**DATA FOR PROCESSING**
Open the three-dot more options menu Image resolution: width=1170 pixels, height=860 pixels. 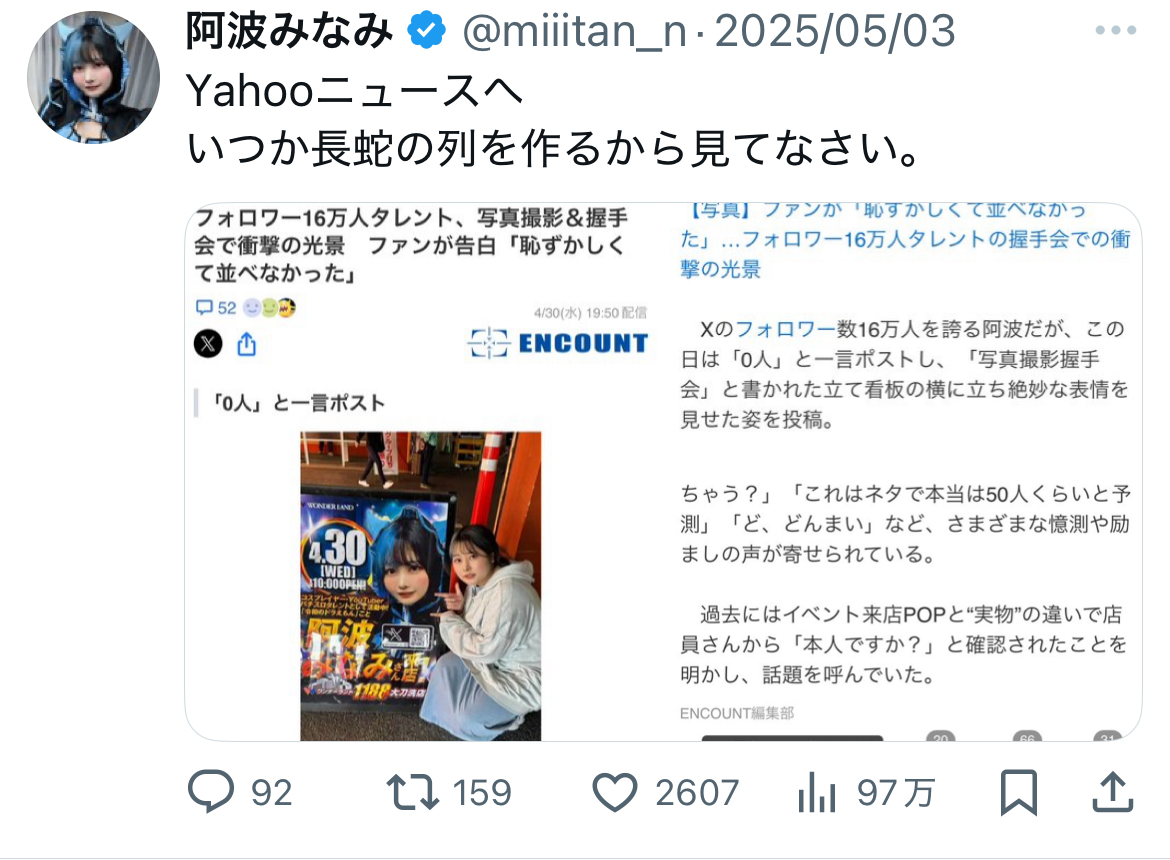pos(1116,31)
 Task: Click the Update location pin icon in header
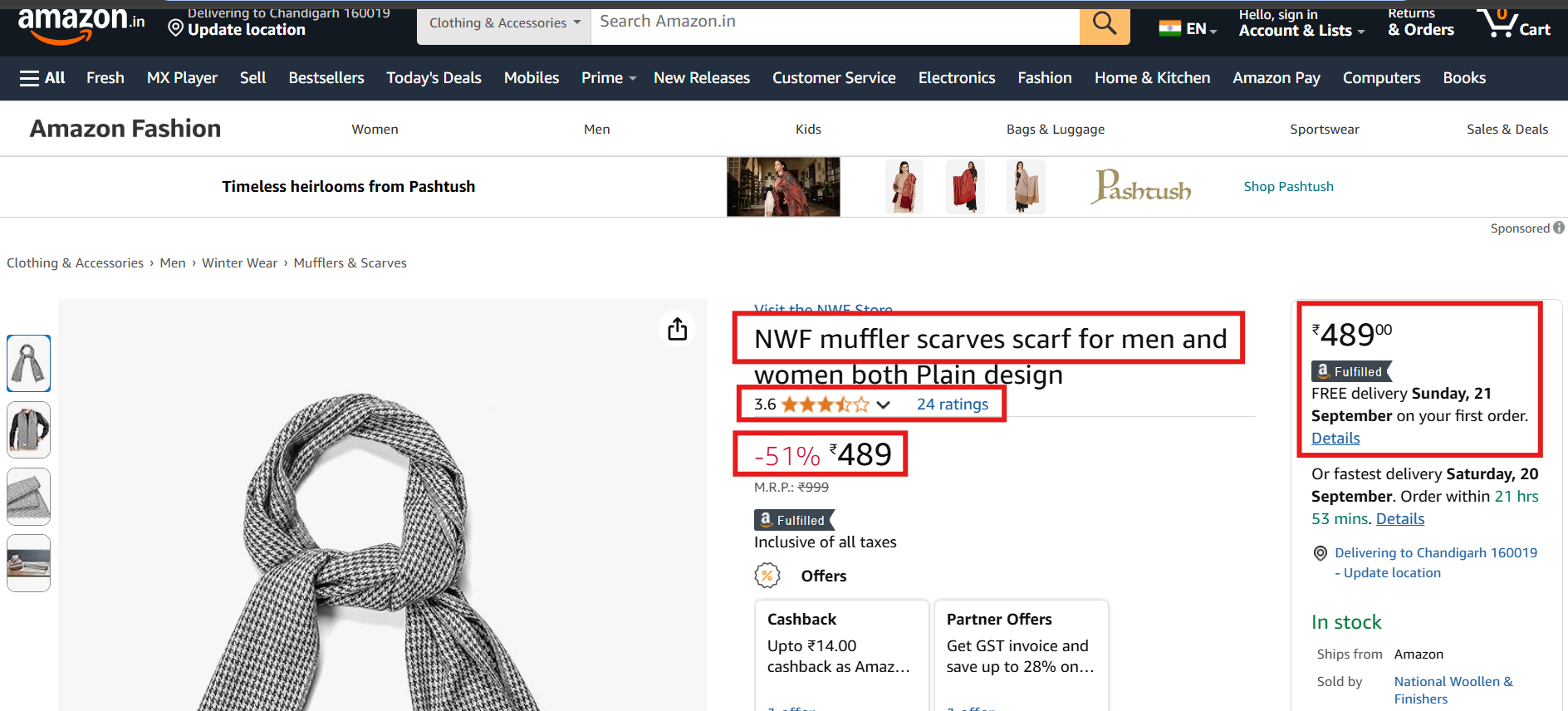(175, 28)
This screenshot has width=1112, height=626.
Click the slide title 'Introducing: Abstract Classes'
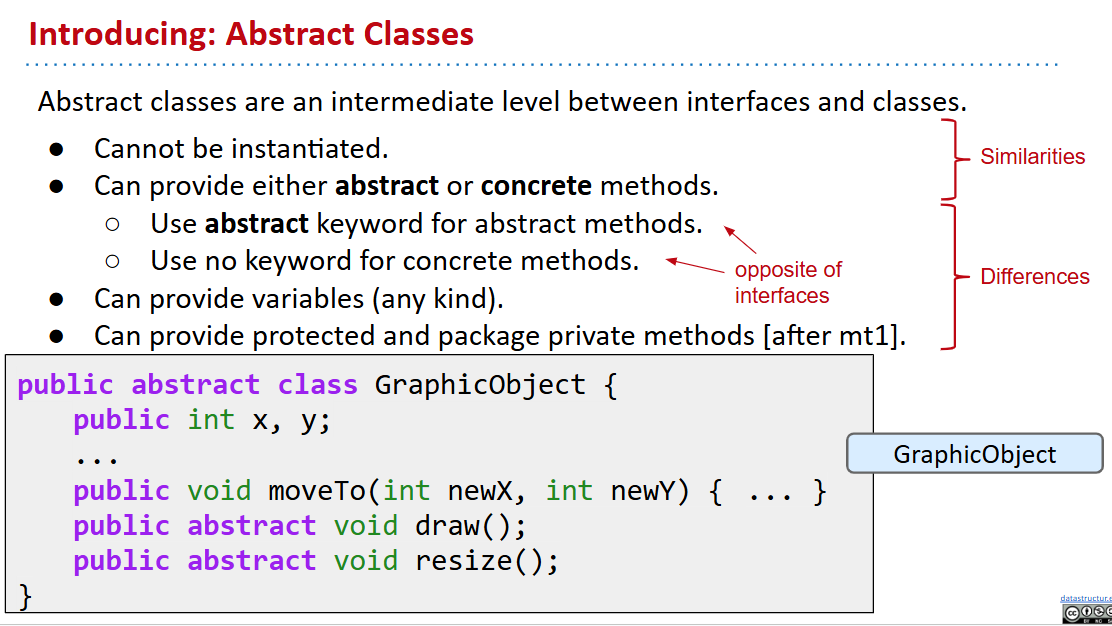[251, 34]
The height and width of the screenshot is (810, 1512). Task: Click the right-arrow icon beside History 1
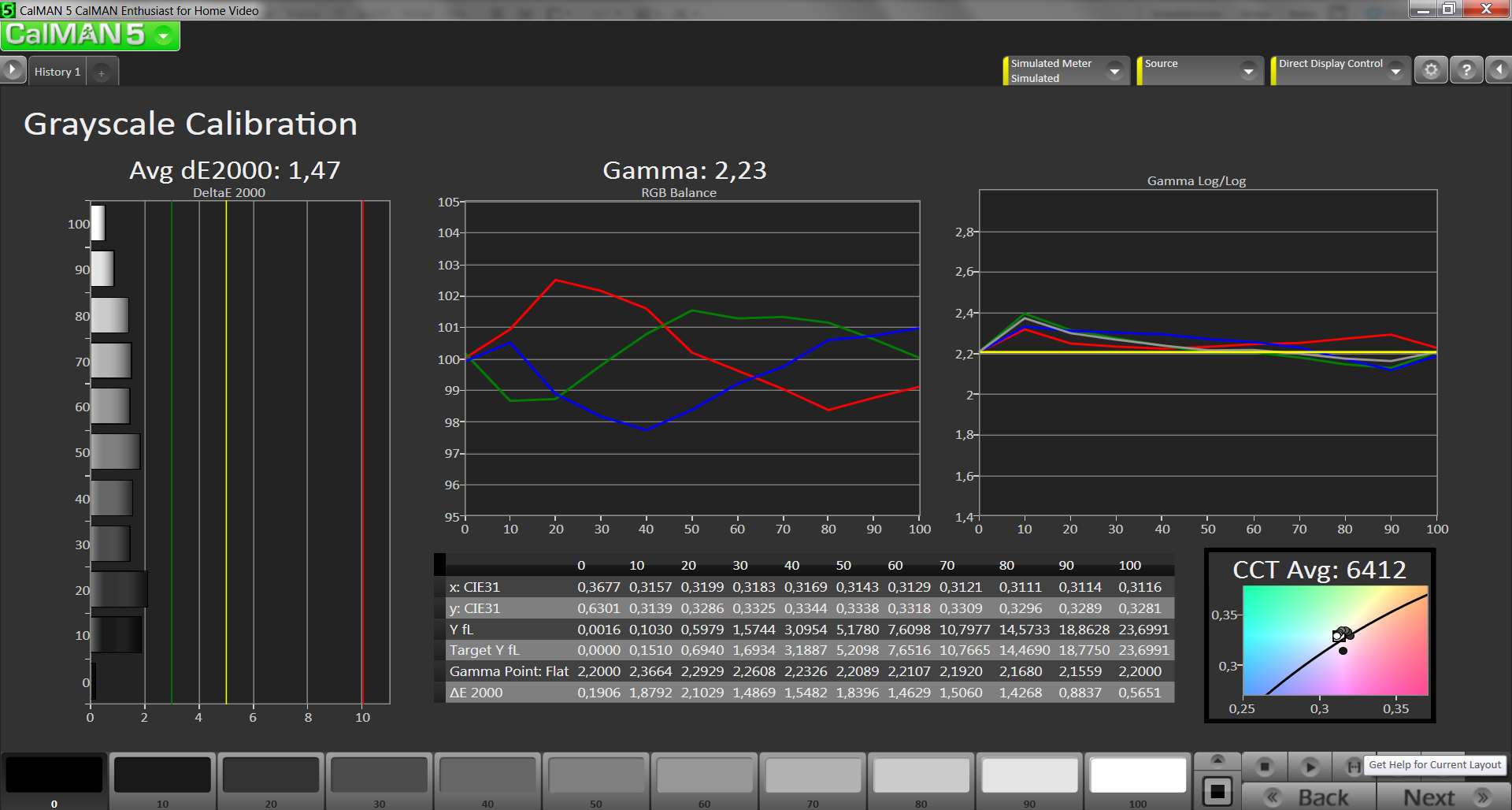13,70
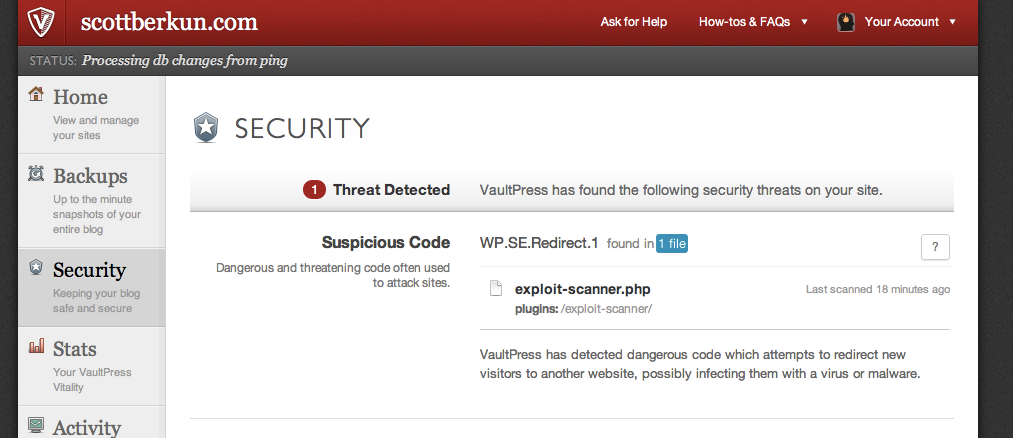The image size is (1013, 438).
Task: Click the scottberkun.com site title
Action: point(170,22)
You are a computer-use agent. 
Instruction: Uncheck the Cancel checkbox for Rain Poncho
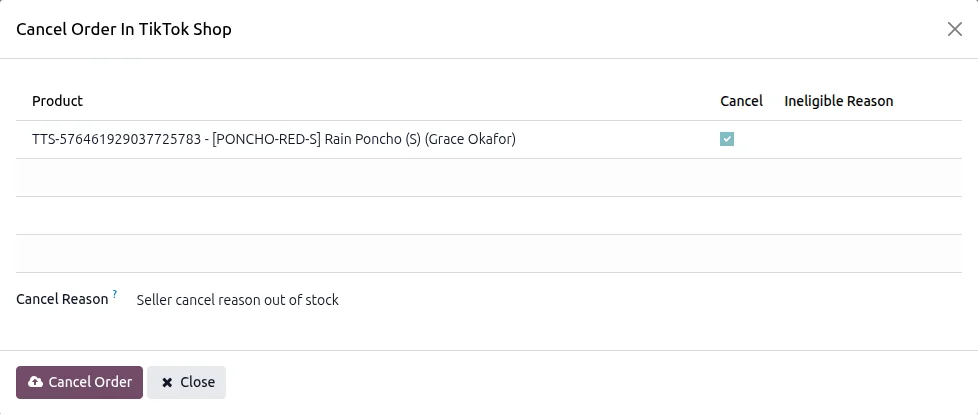tap(727, 139)
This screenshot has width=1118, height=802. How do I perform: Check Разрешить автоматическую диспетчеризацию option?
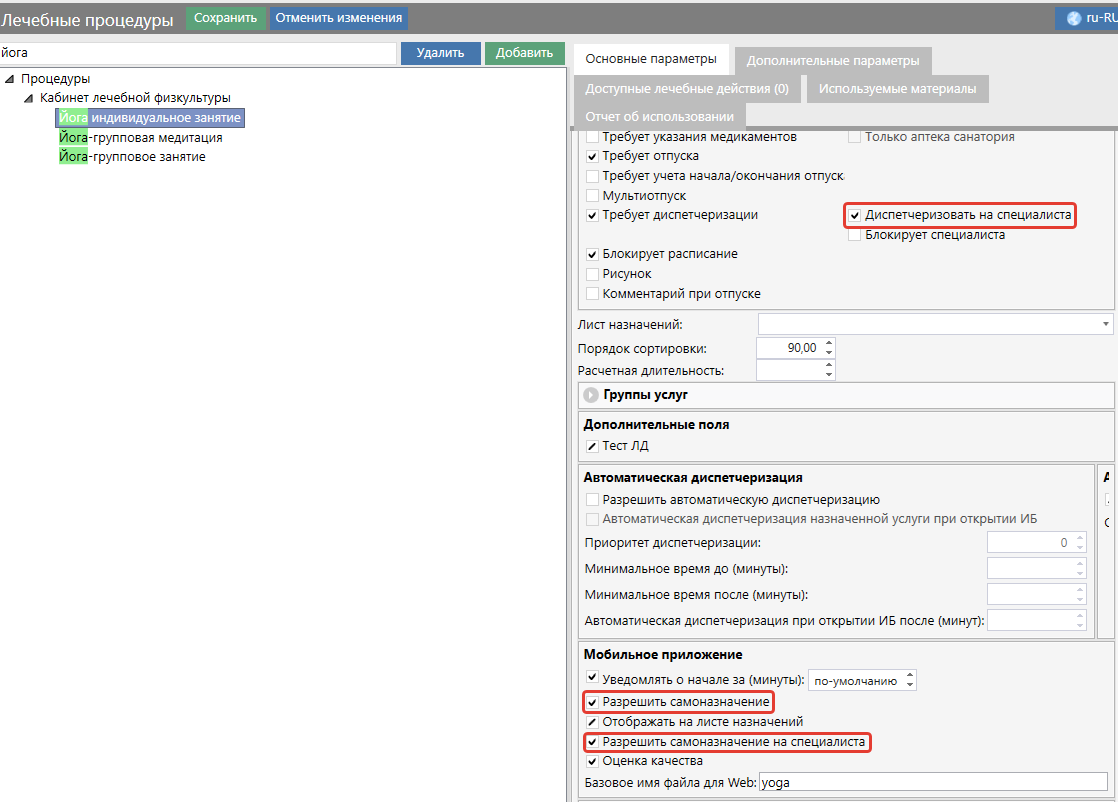point(593,499)
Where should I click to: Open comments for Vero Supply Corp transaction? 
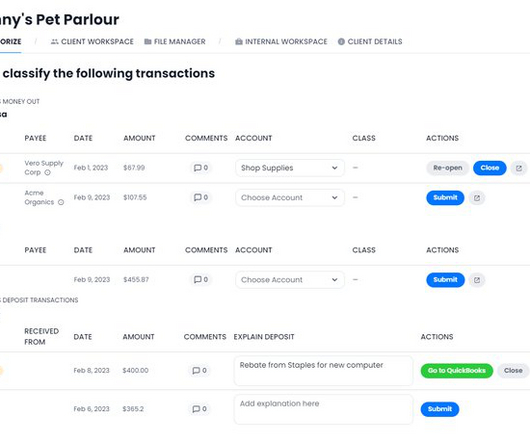[201, 168]
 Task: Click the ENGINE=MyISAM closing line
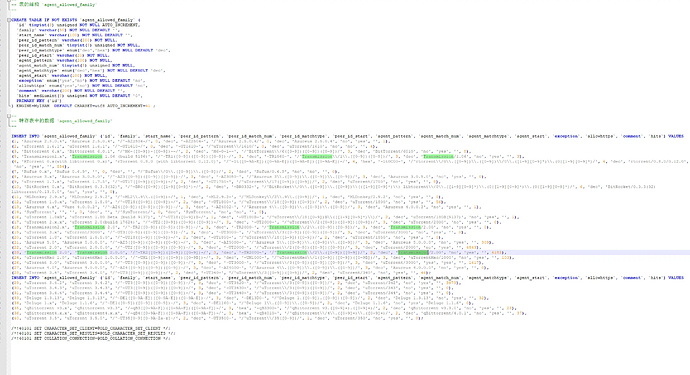pyautogui.click(x=84, y=106)
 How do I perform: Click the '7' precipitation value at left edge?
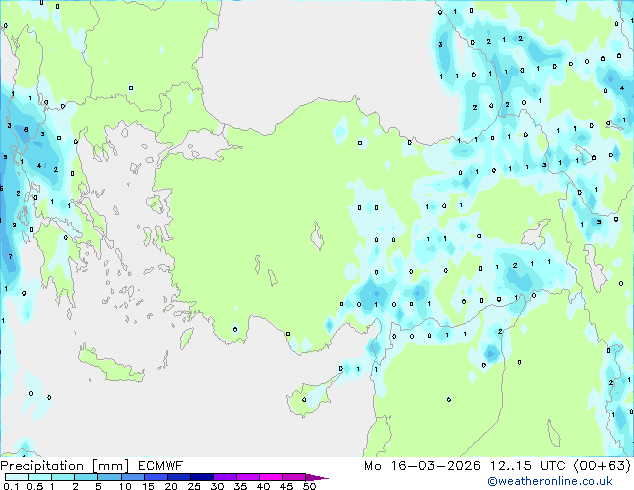10,257
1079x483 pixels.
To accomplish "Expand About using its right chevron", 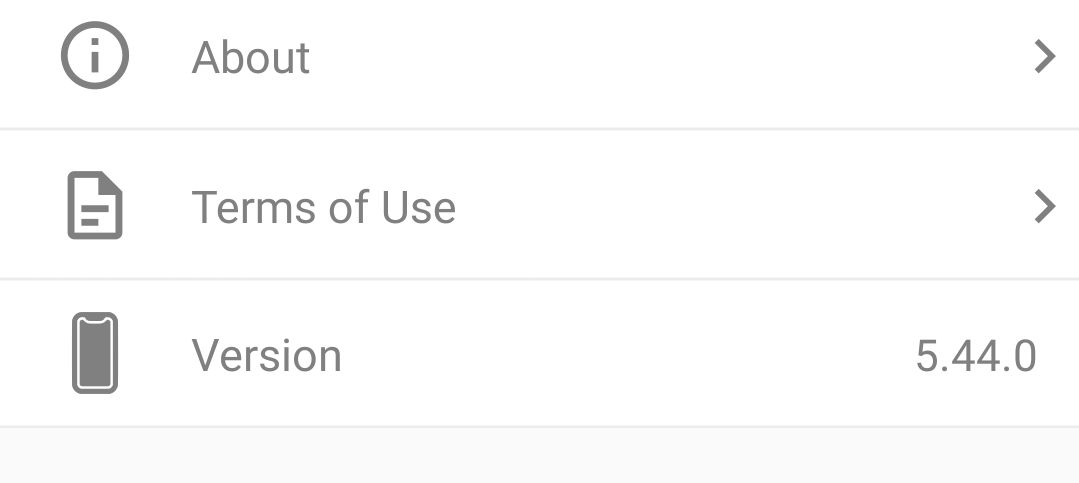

**TASK BRIEF**
With pictures omitted, reproduce exactly the lines from the line containing "Task: Click the ENGINE=MyISAM closing line" through the end of the data above.

**SOLUTION TO THIS PROBLEM**
 Task: Click the ENGINE=MyISAM closing line
pyautogui.click(x=84, y=106)
 How do I perform: Click the '7' precipitation value at left edge?
10,257
1079x483 pixels.
To accomplish "Expand About using its right chevron", 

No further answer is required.